(Last Updated on : 03/11/2014)
Indian films during the British regime were in the budding stages of later flourishments, which manifested itself after Indian Independence. With strife, rebellion, butchery and conspiracies being the order of the day, films were perhaps the last medium in which people rested their attention. Still, few that escaped the chains of massacre saw a troubled light of day. Differences between the ruled and rulers culminated in those films, only to be later banned.
In 1918, Passage of the Cinematography Act established Censor Boards in Calcutta, Madras, Bombay, Rangoon and later Lahore. A Board possessed the power to certify a film for all of India, although a Provincial Government could override a Board's decision. Each Board consisted of the British Commissioner of Police and members of the Indian communities, i.e. Hindu, Muslim, etc. The Board evaluated the moral, racial, religious and political implications of each film.
In February 1937, the British Board of Film Censors stopped the production of the film, "The Relief of Lucknow". With its themes emanating from the Indian Sepoy Mutiny
, the decision grew from the belief that the Congress Party would give the film its support in order to stir up revolutionary activities. In early 1939, after considerable review, the film was formally banned. Indian films during the British regime was by far a bit curbed down and restricted, owing to cinema's nascent stage in India, accompanied by rising rebellions and upsurges for independence. Results were not always to the expectations of natives as well as English officers.
On 1st September 1938, "The Drum" was released for showcasing in the city of Bombay. Its themes characterised the Muslim menace as fundamentalist, backward and anti-national. In consequence, after a week of violence in Bombay, the film was withdrawn.

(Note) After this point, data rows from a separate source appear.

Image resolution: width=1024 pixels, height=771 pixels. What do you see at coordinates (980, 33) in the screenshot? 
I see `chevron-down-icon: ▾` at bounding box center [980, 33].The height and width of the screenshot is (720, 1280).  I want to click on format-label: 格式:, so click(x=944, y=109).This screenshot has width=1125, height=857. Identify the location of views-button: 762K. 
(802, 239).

In 1939, the British laid out five guidelines for film making about India by British and Hollywood producers.
Films would not be sanctioned which:
Were based on episodes of British Indian history and/or were based on the Kipling style.

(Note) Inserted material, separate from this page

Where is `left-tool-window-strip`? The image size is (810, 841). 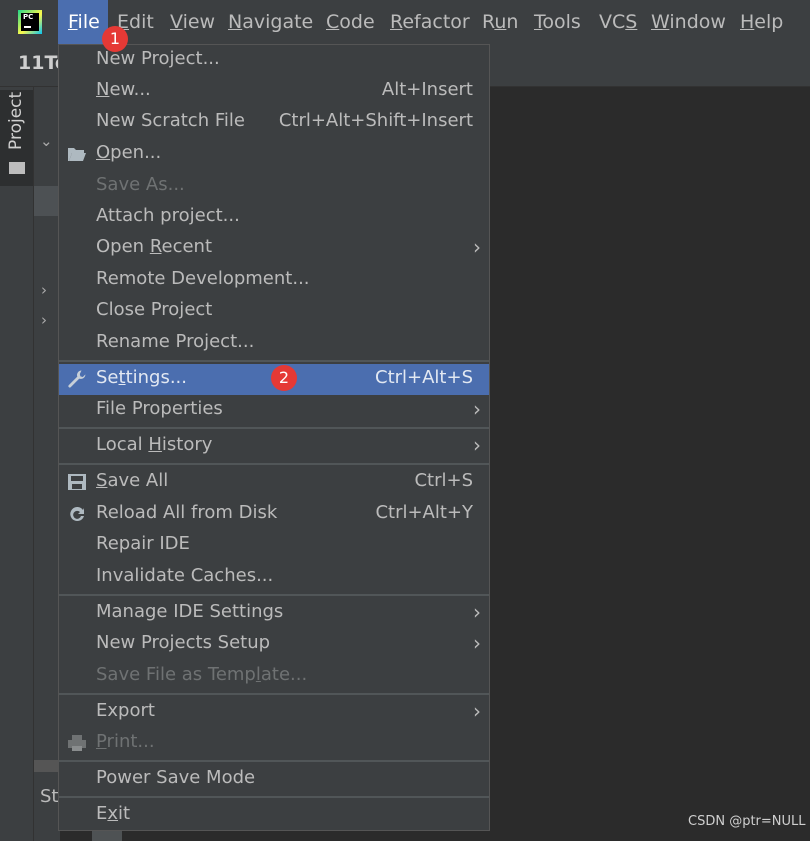 left-tool-window-strip is located at coordinates (17, 464). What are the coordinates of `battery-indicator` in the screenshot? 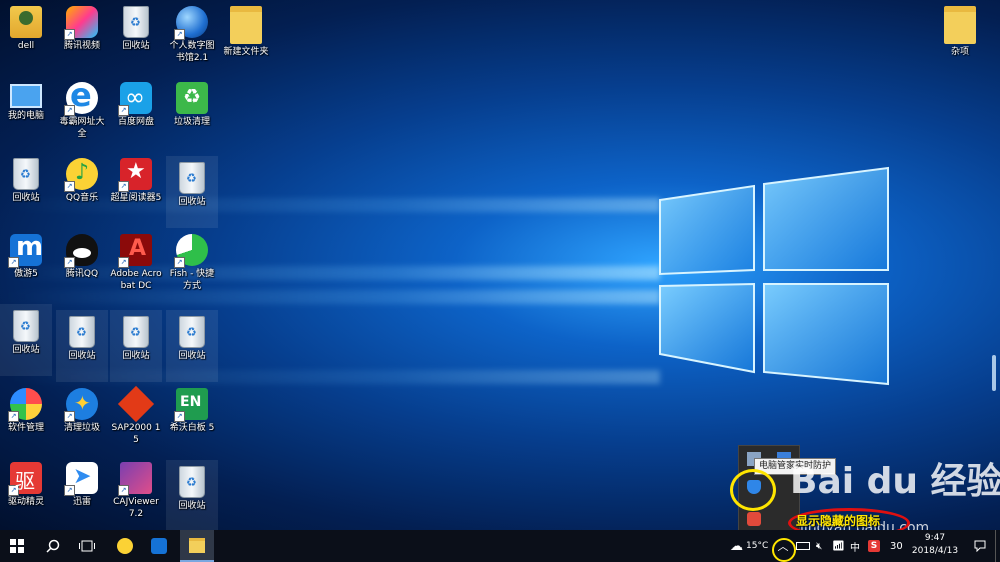 It's located at (803, 546).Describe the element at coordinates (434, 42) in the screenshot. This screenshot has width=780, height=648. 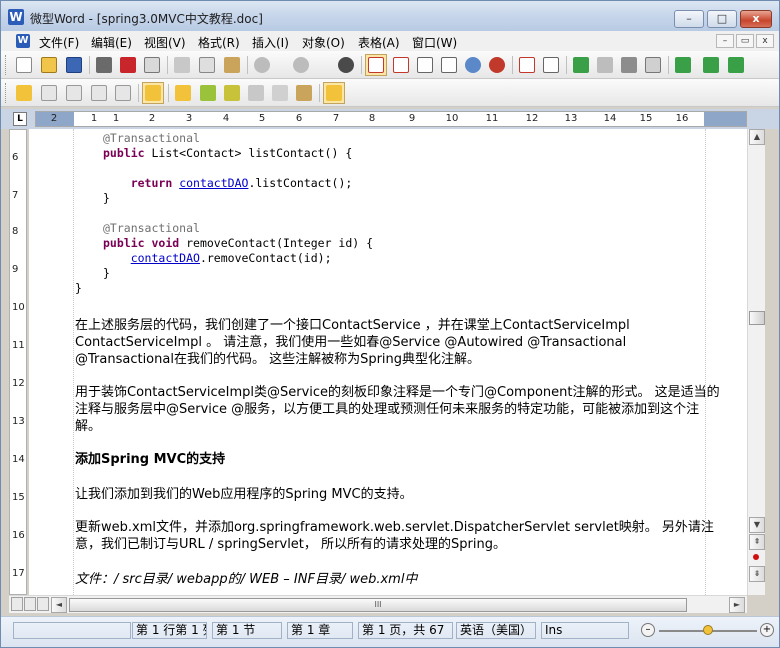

Showed conflict between British and Indians or between Hindus and Muslims.
Placed Indian religious or social experiences in a poor light.
Fixed the European as hero and the Indian as villain.
Demonstrated the Indian as inferior and dominated by the Europeans.
This policy caused British and American producers to cancel thirty-seven films from their 1939-1940 production schedule. Though Indian films today are one of the most prestigious, legendary and admired all over the world, yet, Indian films during the British regime was not much to be talked about. Its rich legacy was yet to be established, with only stray ones being made at times. Several severe factors added up to the causes though.
In April 1939, the Bengal Board of Film Censors banned the showing of "Gunga Din". Its projected militant Hinduism, its relationship to Thugee, its association with Kail and its underlining of caste and social divisions of India collectively led to its banning in British India.
In 1940, the Twentieth-Century Fox production of "The Rains Came" projected a new image of the British as in partnership with the Indians. It explored new Imperial relationships and examined new developments in Indian society. In consequence, this film won the approval of the censors.